Was passiert mit WordPress-Plugins nach der Migration? Die Funktionalität jedes Plugins muss repliziert oder ersetzt werden. Einige sind unkompliziert – SEO-Plugins werden durch Metadaten in Ihren Next.js-Komponenten ersetzt, Caching-Plugins werden unnötig, und Form-Plugins werden durch React-Form-Bibliotheken ersetzt. Andere, wie benutzerdefinierte Compliance-Protokollierungs-Plugins, benötigen benutzerdefinierte Ersatz-Code. Dies ist warum ein gründliches Plugin-Audit während der Discovery unverzichtbar ist.

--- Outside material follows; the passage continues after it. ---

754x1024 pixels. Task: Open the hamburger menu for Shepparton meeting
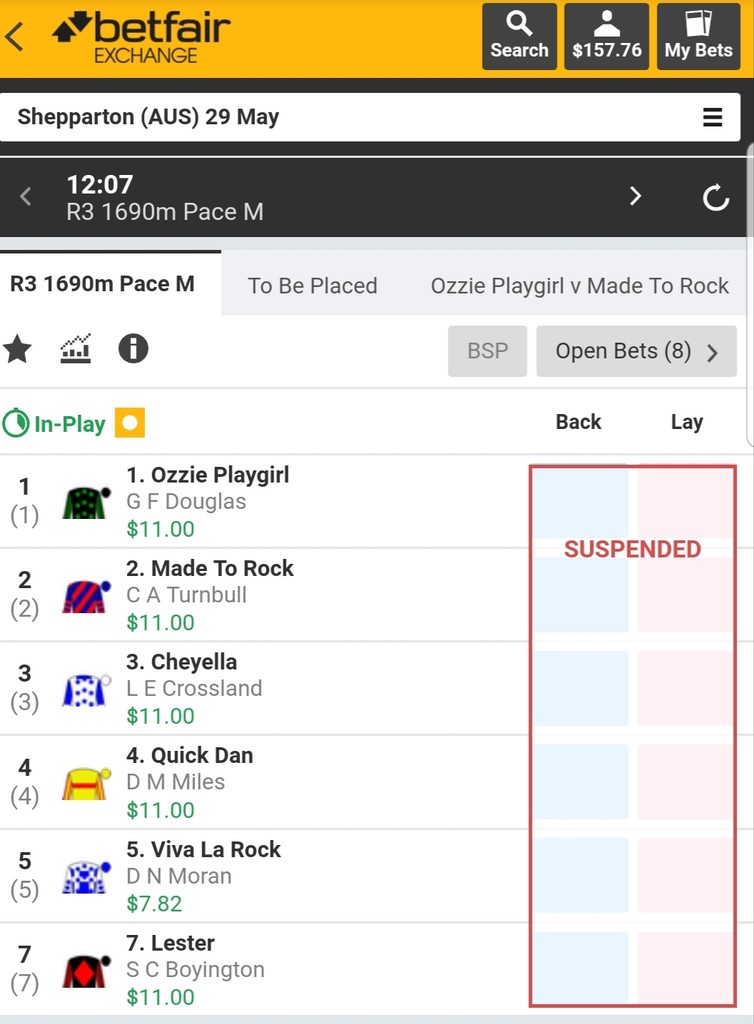[712, 117]
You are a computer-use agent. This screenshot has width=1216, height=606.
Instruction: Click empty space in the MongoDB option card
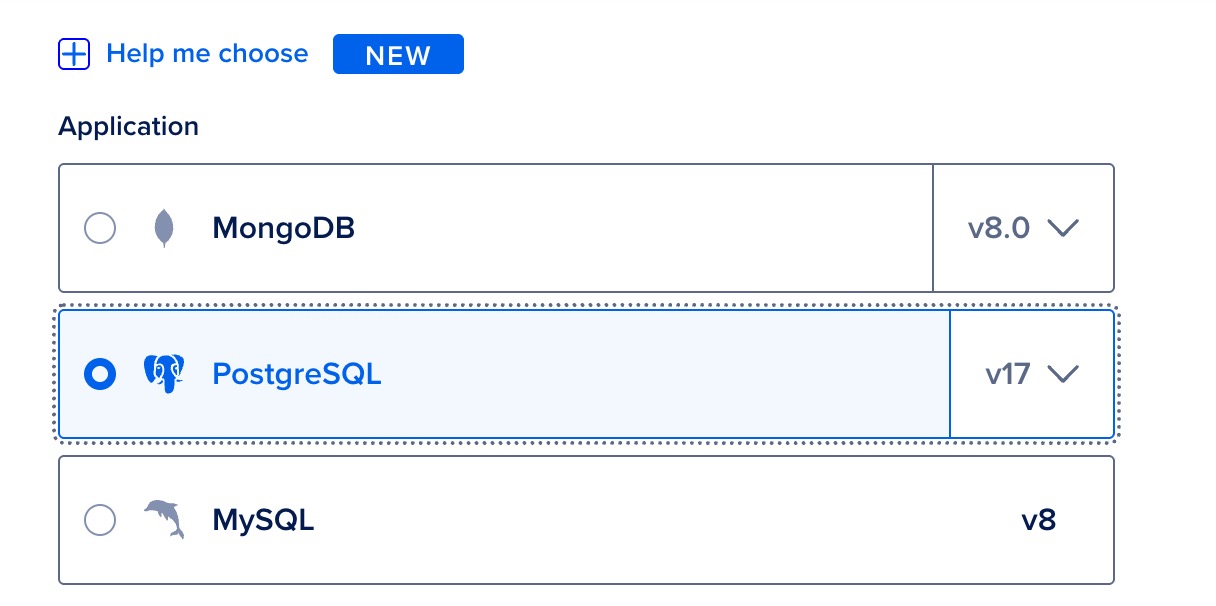pos(640,229)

Können Content-Editoren nach dem Wechsel zu Headless immer noch einen visuellen Editor verwenden? Ja. Sanity Studio bietet eine anpassbare Bearbeitungsschnittstelle mit Echtzeit-Vorschau. Es ist anders als WordPress's Block-Editor, aber die meisten Content-Teams bevorzugen es nach der initialen Lernkurve. Sanity's Presentation-Tool bietet nun echte visuelle Bearbeitung mit Click-to-Edit-Funktionalität auf der Live-Vorschau. Wir richten auch Preview-Deployments auf Vercel ein, damit Editoren genau sehen können, wie ihr Inhalt vor dem Veröffentlichen aussieht.